Querki should rate-limit login attempts
Summary: At the moment, we're not doing anything to track login attempts. That's a security hole: a determined attacker could spew lots of login guesses, to try and crack someone's password. If a user has a weak password, this makes it too easy for someone to crack it.
Fixing this isn't trivial, but it shouldn't be too hard. Roughly speaking, we should probably have another ClusterSharding cloud, with an Actor per user, responsible for managing login attempts. Any time someone logs in, it hits this cloud, and that does the actual password decryption. (Which gets that DB access away from the front end, which is good anyway.) If the login is successful, the Actor immediately passivates itself; otherwise, it increments a counter. After some reasonable number of attempts (somewhere in the range from 5-10), it locks out further attempts, and sets a timer for, say, 10-15 minutes. At the end of the timer, it passivates itself, so the process can begin again.
Note that the sharding needs to be per-user, not per-IP, because an attacker with a zombie horde could easily use a variety of machines to go after the same login.
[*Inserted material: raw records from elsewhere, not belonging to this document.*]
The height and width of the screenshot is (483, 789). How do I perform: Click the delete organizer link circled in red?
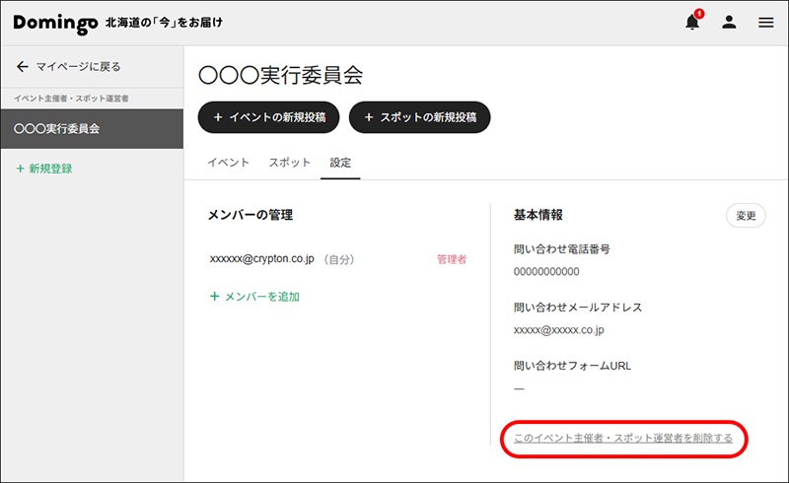(623, 439)
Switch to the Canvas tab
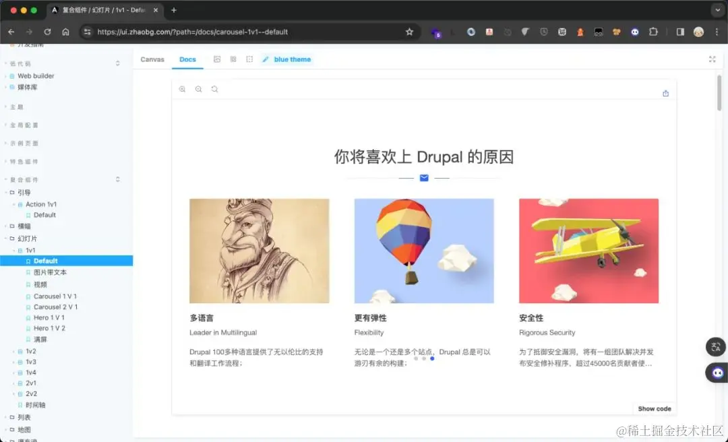728x442 pixels. 152,59
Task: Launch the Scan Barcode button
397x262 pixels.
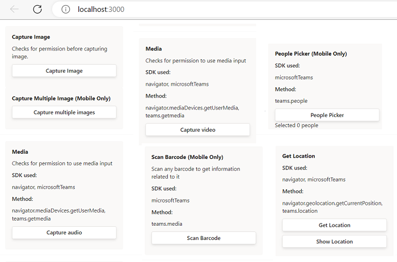Action: (204, 238)
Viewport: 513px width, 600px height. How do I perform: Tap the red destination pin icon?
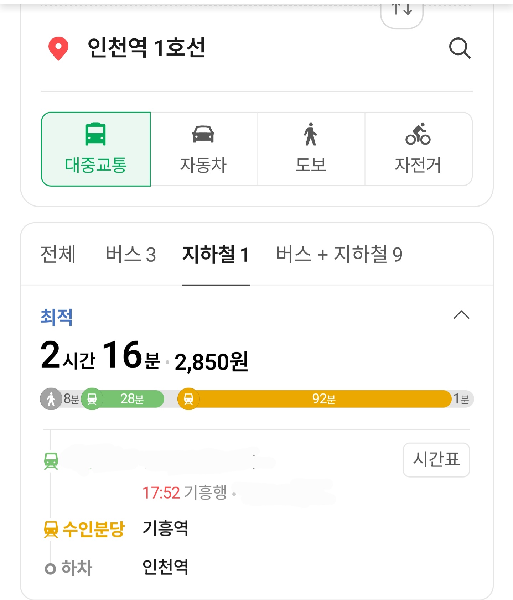pyautogui.click(x=58, y=48)
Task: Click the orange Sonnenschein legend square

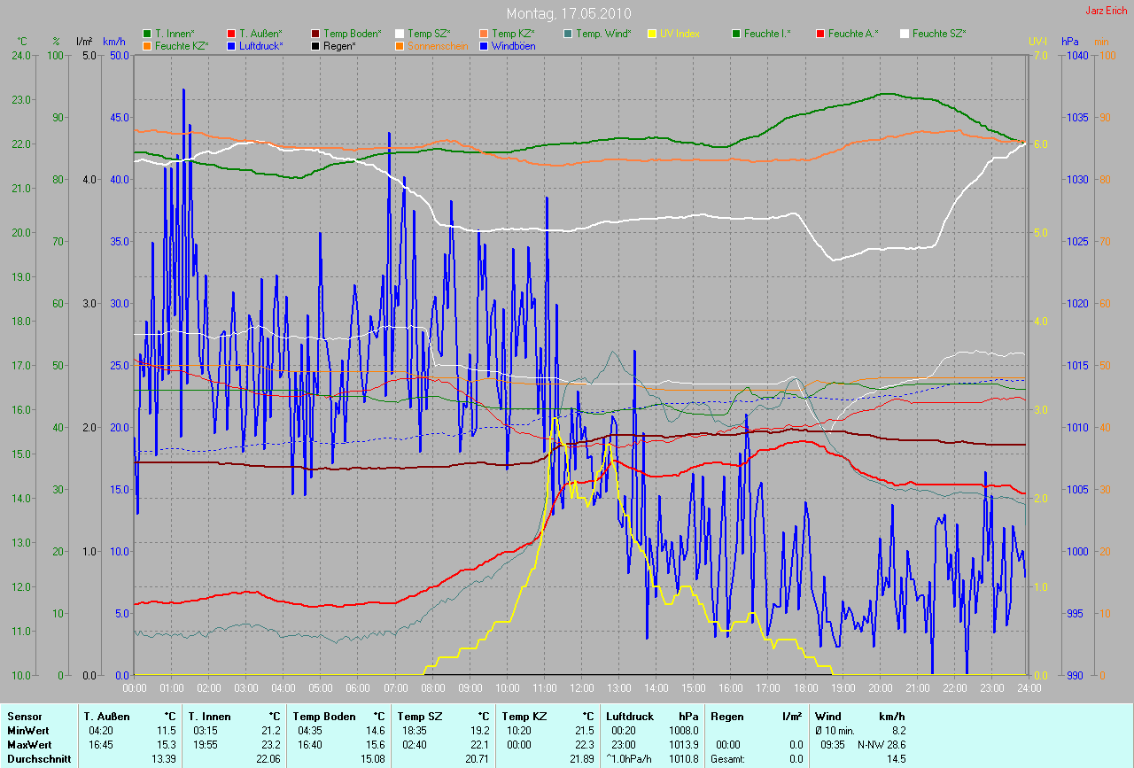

That said, it might also be useful to track IPs, and lock out an IP more aggressively if it makes multiple failed logins against multiple user accounts. Think about this carefully, though: given the reality of modern networks, the same IP address might have many real users behind it.
Assuming we do this, it needs UI support. The user must receive a clear message indicating why they are locked out, and should probably receive a warning 1-3 tries before getting locked out.